Later, Indian fabric merchants relocated here and when their business grew, this area became a famous fabric market and a center for Indian merchants. However, it also became a center for the cultures, traditions, clothes, food, and religious ceremonies of India. “Shri Guru Singh Sabha Gurudwara” or the “Sikh Temple” is the main holy site in Bangkok for Sikh people. It is a center for their beliefs and the biggest religious complex for Sikh people in Thailand.
If you want to experience Indian culture, take a walk around the alley near India Emporium Phahurat Mall called “ATM Alley”. This place is bustling with shops selling clothes imported from India. Indian girls love to search here for cosmetics, “henna” painting kits, and hair (or, for men, beard) oils.

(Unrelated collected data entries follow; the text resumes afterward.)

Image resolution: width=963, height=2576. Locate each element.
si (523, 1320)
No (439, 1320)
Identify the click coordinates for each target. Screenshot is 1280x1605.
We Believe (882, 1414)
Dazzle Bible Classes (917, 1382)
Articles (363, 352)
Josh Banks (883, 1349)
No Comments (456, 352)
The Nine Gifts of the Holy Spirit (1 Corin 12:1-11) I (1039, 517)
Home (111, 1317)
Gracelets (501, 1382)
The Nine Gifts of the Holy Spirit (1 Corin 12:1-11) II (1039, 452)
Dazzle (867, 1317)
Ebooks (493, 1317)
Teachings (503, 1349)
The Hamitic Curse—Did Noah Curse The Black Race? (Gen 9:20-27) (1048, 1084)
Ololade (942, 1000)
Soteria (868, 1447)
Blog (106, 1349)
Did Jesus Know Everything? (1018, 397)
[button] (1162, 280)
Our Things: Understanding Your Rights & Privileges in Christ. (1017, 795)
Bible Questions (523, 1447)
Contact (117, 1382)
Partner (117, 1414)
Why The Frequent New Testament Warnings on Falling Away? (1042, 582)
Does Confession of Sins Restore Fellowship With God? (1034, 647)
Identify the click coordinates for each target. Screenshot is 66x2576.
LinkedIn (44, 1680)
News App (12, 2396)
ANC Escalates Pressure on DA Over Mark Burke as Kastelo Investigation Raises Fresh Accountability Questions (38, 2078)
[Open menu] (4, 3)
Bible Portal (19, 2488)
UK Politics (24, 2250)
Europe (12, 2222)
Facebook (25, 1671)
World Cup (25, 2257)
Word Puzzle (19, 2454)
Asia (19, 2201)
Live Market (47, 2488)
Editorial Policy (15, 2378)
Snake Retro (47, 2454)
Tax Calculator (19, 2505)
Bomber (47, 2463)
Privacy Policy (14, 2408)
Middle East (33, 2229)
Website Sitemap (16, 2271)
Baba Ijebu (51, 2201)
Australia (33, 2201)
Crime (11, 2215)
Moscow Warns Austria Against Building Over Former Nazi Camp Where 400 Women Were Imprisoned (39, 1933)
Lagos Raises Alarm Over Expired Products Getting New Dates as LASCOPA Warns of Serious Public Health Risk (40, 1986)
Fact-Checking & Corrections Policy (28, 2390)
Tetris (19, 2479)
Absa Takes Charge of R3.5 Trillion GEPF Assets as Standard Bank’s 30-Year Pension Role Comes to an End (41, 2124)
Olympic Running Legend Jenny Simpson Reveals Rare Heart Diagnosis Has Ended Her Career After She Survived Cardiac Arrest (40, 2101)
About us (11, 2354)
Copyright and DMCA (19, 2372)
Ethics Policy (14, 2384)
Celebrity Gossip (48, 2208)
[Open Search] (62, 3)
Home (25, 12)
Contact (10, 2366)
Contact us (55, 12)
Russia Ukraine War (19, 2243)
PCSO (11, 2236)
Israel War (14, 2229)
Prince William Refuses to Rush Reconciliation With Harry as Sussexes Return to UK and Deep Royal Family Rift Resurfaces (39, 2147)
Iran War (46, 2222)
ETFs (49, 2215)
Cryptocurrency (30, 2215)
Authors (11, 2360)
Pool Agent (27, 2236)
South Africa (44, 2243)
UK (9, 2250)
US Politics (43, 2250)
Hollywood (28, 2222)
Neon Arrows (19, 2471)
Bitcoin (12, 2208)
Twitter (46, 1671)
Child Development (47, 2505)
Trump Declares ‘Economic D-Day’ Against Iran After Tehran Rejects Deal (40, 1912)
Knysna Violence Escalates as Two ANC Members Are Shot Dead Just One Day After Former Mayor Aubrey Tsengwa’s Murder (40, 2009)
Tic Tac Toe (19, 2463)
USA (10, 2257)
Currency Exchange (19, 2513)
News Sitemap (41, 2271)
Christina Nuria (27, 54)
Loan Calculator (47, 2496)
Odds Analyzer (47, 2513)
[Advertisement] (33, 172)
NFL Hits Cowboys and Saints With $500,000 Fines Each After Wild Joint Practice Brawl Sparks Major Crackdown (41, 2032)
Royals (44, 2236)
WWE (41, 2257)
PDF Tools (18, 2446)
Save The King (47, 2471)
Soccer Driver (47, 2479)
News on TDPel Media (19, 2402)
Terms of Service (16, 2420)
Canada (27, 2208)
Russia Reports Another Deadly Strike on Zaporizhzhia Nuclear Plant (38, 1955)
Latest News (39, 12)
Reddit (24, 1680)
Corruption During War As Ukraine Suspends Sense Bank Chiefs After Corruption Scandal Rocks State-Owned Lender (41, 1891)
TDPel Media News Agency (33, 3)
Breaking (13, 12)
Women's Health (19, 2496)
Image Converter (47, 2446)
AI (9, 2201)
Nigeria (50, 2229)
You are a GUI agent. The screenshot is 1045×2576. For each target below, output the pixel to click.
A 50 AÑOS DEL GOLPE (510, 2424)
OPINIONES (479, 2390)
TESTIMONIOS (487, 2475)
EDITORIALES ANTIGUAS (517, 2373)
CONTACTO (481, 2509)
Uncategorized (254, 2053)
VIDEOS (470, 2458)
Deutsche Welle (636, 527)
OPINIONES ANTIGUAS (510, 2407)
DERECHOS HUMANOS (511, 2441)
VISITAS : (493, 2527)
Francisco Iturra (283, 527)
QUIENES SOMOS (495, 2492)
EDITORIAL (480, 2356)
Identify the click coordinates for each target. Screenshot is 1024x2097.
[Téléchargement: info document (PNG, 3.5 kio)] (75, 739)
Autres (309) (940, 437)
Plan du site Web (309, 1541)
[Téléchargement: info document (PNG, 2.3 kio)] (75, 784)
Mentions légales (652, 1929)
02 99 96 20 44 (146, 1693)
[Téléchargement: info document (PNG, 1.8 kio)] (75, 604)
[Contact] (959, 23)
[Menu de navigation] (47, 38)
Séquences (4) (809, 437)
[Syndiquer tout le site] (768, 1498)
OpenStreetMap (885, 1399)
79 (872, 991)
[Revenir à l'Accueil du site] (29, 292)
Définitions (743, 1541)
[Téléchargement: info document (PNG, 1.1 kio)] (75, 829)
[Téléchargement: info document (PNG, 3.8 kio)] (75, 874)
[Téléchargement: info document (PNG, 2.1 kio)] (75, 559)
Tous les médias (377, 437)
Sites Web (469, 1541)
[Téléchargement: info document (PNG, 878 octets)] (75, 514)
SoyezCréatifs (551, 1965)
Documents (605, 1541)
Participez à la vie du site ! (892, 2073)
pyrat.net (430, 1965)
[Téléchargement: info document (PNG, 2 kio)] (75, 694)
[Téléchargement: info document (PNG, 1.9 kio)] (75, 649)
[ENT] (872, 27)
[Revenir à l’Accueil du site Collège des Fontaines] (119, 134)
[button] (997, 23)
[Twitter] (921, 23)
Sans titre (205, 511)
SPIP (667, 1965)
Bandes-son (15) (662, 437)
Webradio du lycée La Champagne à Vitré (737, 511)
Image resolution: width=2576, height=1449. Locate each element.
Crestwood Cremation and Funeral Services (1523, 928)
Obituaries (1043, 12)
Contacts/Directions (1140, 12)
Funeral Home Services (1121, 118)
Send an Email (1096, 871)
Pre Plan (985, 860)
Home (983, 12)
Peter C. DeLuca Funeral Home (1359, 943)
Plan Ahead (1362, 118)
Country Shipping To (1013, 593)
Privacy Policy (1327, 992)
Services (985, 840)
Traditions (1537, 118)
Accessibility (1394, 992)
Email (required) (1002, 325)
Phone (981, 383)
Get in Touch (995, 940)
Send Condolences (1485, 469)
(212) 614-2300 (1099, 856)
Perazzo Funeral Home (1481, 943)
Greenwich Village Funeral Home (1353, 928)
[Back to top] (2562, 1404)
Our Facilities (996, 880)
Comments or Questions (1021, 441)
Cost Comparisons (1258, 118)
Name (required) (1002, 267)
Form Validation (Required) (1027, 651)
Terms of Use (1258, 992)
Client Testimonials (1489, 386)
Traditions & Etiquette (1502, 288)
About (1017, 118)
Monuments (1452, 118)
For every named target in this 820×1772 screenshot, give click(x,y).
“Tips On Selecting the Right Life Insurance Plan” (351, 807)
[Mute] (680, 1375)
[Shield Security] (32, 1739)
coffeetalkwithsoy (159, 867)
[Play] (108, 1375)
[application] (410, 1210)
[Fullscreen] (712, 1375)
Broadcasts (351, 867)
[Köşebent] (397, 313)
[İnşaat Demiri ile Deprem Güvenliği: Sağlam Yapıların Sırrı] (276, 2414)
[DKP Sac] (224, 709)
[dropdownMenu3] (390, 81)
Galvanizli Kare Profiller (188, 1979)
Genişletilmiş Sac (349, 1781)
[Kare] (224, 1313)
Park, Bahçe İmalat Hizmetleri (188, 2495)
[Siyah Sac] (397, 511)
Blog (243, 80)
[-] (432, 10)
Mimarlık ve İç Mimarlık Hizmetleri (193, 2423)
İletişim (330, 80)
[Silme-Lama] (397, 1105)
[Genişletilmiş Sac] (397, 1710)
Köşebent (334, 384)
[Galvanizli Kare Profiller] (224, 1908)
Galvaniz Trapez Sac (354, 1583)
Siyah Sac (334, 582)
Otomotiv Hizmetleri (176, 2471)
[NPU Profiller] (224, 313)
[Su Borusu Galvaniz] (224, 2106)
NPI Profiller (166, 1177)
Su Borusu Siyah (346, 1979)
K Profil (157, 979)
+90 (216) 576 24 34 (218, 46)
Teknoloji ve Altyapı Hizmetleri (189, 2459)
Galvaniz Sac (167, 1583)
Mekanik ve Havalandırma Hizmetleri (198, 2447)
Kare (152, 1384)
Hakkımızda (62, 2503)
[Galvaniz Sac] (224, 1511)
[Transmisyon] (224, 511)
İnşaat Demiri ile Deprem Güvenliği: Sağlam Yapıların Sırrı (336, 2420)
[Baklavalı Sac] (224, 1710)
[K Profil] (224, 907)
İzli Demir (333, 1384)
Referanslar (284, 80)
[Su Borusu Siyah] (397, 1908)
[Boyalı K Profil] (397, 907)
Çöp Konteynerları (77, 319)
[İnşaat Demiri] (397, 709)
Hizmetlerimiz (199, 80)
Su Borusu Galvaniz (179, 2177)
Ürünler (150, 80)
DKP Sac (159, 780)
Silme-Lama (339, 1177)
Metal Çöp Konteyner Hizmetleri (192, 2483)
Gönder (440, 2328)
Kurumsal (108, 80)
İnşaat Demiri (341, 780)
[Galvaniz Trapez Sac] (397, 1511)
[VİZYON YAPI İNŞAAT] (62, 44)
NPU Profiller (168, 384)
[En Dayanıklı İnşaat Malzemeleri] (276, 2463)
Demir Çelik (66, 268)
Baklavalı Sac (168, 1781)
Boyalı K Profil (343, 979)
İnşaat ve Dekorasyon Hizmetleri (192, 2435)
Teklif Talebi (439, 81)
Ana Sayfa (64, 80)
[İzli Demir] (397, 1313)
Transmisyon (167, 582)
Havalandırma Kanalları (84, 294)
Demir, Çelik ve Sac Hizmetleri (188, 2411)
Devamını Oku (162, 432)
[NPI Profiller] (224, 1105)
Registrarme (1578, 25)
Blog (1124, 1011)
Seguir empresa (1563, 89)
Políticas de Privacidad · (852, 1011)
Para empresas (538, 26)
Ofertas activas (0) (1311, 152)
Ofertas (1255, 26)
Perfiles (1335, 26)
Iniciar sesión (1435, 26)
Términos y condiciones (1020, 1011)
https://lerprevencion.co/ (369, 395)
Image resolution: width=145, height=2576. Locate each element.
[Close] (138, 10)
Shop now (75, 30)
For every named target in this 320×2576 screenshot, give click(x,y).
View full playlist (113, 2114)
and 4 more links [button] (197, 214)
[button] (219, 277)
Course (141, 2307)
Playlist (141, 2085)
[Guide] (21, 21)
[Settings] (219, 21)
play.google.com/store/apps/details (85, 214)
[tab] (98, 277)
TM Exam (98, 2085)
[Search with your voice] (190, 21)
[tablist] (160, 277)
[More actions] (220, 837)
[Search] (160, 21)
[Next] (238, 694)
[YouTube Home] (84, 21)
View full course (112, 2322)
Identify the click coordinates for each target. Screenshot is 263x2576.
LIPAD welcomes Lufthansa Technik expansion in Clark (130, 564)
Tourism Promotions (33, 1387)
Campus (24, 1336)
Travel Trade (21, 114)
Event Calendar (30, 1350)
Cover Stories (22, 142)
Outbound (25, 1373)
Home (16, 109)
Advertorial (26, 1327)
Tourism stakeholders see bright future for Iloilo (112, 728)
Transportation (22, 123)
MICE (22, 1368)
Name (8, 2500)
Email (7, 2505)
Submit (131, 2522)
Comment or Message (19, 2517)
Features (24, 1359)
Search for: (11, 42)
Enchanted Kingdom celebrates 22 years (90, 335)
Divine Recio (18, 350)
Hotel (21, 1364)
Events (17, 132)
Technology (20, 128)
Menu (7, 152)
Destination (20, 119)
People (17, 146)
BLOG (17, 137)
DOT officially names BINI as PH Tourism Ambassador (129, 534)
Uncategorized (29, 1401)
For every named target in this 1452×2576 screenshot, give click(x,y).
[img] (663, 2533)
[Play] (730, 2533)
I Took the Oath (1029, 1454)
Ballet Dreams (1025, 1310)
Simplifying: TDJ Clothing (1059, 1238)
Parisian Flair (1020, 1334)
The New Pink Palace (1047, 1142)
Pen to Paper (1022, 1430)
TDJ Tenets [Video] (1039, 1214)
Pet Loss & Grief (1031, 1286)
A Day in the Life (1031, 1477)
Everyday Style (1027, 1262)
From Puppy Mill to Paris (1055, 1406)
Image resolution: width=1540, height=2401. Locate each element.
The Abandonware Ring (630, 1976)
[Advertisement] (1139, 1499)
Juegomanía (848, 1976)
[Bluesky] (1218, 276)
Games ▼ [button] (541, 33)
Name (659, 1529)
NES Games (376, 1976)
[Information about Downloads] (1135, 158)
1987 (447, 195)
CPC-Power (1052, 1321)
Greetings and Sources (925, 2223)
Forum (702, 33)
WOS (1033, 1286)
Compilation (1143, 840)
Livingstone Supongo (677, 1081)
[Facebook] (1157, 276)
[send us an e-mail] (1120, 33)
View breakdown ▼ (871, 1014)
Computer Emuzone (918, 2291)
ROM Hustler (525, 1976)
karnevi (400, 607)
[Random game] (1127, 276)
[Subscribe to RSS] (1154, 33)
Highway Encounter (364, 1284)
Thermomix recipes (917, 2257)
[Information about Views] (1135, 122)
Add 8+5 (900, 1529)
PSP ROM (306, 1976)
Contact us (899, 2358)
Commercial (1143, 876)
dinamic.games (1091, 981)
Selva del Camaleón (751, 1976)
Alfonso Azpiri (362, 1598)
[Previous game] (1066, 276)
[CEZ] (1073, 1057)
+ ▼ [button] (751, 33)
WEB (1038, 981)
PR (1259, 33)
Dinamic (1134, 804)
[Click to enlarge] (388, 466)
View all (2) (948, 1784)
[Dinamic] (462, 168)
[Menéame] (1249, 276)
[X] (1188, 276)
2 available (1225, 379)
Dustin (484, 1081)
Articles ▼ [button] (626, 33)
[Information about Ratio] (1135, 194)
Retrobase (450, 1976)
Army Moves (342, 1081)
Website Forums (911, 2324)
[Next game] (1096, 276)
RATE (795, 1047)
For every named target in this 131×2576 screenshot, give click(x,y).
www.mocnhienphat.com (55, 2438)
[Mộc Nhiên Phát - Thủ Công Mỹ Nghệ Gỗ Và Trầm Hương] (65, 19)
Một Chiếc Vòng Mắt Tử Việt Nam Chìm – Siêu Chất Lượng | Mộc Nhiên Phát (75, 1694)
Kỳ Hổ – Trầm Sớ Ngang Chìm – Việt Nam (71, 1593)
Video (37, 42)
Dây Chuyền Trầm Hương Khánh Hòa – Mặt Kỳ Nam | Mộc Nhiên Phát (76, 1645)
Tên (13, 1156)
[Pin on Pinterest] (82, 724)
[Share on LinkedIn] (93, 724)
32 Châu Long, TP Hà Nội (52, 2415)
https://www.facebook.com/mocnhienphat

For food lovers, this area is home to shops selling all kinds of beans and grains, including the spices that make the key ingredients for Indian cuisine with its distinctive spice aromas and strong colors that stand out and grab your attention. Along the way, you will see Meetha Pann (sweet betel) shops where the vendors prepare this “delicacy” for their customers at just 10 baht each.
If you want to try the authentic taste of Indian food, Phahurat also has many authentic Indian restaurants. You can start with “Samosa,” a fried pastry with fillings made from potatoes mixed with spices, beans, vegetables, and various kinds of meats, followed by garlic naan paired with chicken curry, thick goat curry (a.k.a Roghan Josh), and chicken tikka (marinated chicken grilled in a tandoori oven). You can also try Indian desserts like Kulfi, Gulab Jamun, and Ras Malai. Whatever you decide to order, you will find the food and atmosphere around this area are just as if you were in India.
MRT (Blue Line or Purple Line): Get off at the Sam Yot MRT station and use Exit 1. When you reach the Sam Yot intersection, turn right and cross to Maha Chai Road. Walk straight until you find the Merry Kings intersection, cross the footbridge and walk until you reach Phahurat.
BTS (Silom Line): Get off at Wongwianyai or Krung Thon Buri station, then take a motorbike or taxi to Phahurat.
Bus: Take No. 4, 21, 37, 40, and 85 and get off at the India Emporium.